Publikationsdatenbank

Cannabidiol effects on gastrointestinal tight junction proteins (2023)

Art

Poster

Autoren

Boehm, Elisa (WE 2)

Vollstaedt, Marie L. (WE 2)

Stein, Laura (WE 2)

Droessler, Linda (WE 2)

Amasheh, Salah (WE 2)

Kongress

102th annual meeting of the German Physiological Society

Berlin, 21. – 23.09.2023

Quelle

102th annual meeting of the German Physiological Society : book of abstracts — Deutsche Physiologische Gesellschaft (Hrsg.)

— S. 170–171

Sprache

Englisch

Verweise

URL (Volltext): https://www.dpg2023.de/wp-content/uploads/DPG2023_AbstractBooklet-2023-09-18_FINAL.pdf

Kontakt

Institut für Veterinär-Physiologie

Oertzenweg 19 b
14163 Berlin
+49 30 838 62600
physiologie@vetmed.fu-berlin.de

Abstract / Zusammenfassung

Question:
Recent studies focusing on effects of pro-inflammatory cytokines and secondary plant compounds on gastrointestinal epithelial barrier function revealed adverse effects on function and integrity of tight junction protein complexes [Cornelius et al., 2022; Droessler et al., 2022]. Moreover, studies were extended to direct tight junction protein interaction studies focusing on Xenopus laevis oocytes as a heterologous expression system [Stein et al., 2022]. In our current study, we aimed to investigate whether cannabidiol (CBD), extracted from Cannabis sativa might positively affect gastrointestinal tight junction proteins.

Methods:
Intestinal porcine epithelial cells (IPEC-J2) were seeded on permeable supports, and transepithelial electrical resistance (TEER) was measured using an epithelial volt/ohm meter.

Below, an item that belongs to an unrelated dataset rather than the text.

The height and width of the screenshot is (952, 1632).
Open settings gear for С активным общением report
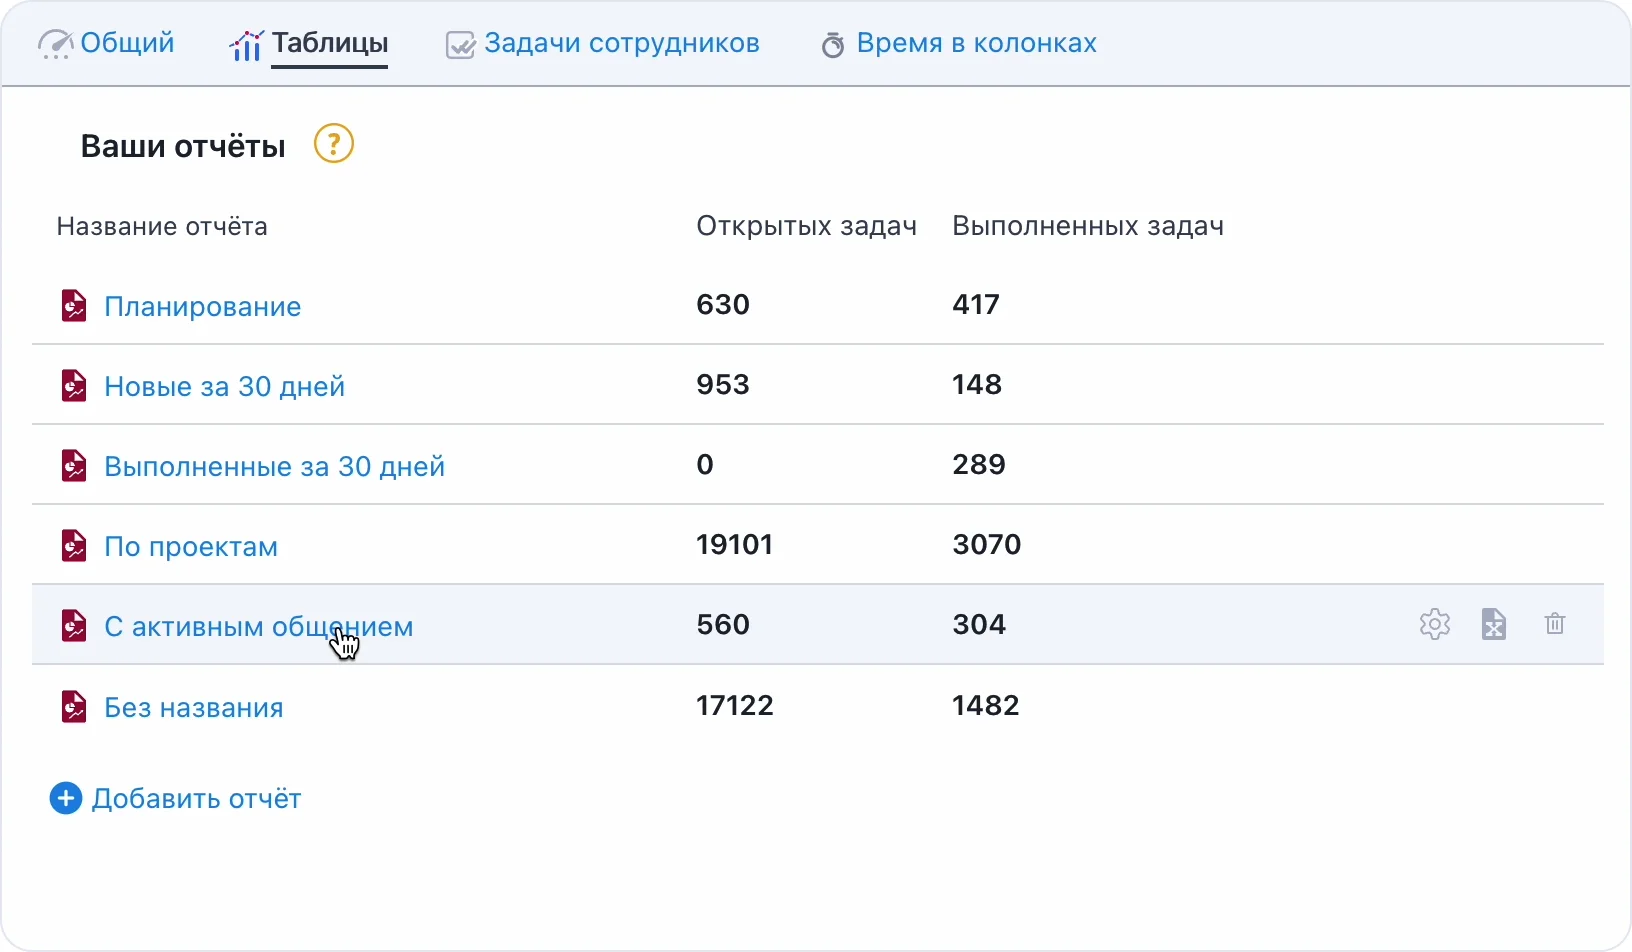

Once the cells reached confluency, CBD was applied apically to the cell culture inserts at μM concentrations, and TEER measurements were performed with and without co-incubation with TNF. Cells were then fixed for immunohistochemistry, and protein extraction was performed for immunoblots. Statistical analysis was conducted using one-way ANOVA, and statistical significance was determined using Dunnett’s post hoc test (p < 0.05).

Results:
After 8 hours of incubation, 40 μM CBD exhibited significantly higher TEER values compared to controls (**p < 0.01, n = 8). This functional enhancement correlated with an increase in the expression of claudin-4, as observed in immunoblots and immunohistochemical images. Moreover, CBD attenuated a TNF-induced decrease of tight junction proteins. A direct interaction assay employing Xenopus oocytes heterologously expressing gastrointestinal tight junction proteins did not reveal a significant effect (n = 16-20).

Conclusions:
In our study CBD showed a beneficial effect on tight junctions in IPEC-J2 cells, whereas a direct effect on protein-protein interaction of oocytes expressing tight junction proteins could not be observed. The findings demonstrate that CBD enhances the epithelial barrier function of intestinal epithelial cells on a regulatory level. Further experiments may provide insights into selectivity, signaling, and potential therapeutic benefits in intestinal health and disease, especially under inflammatory conditions.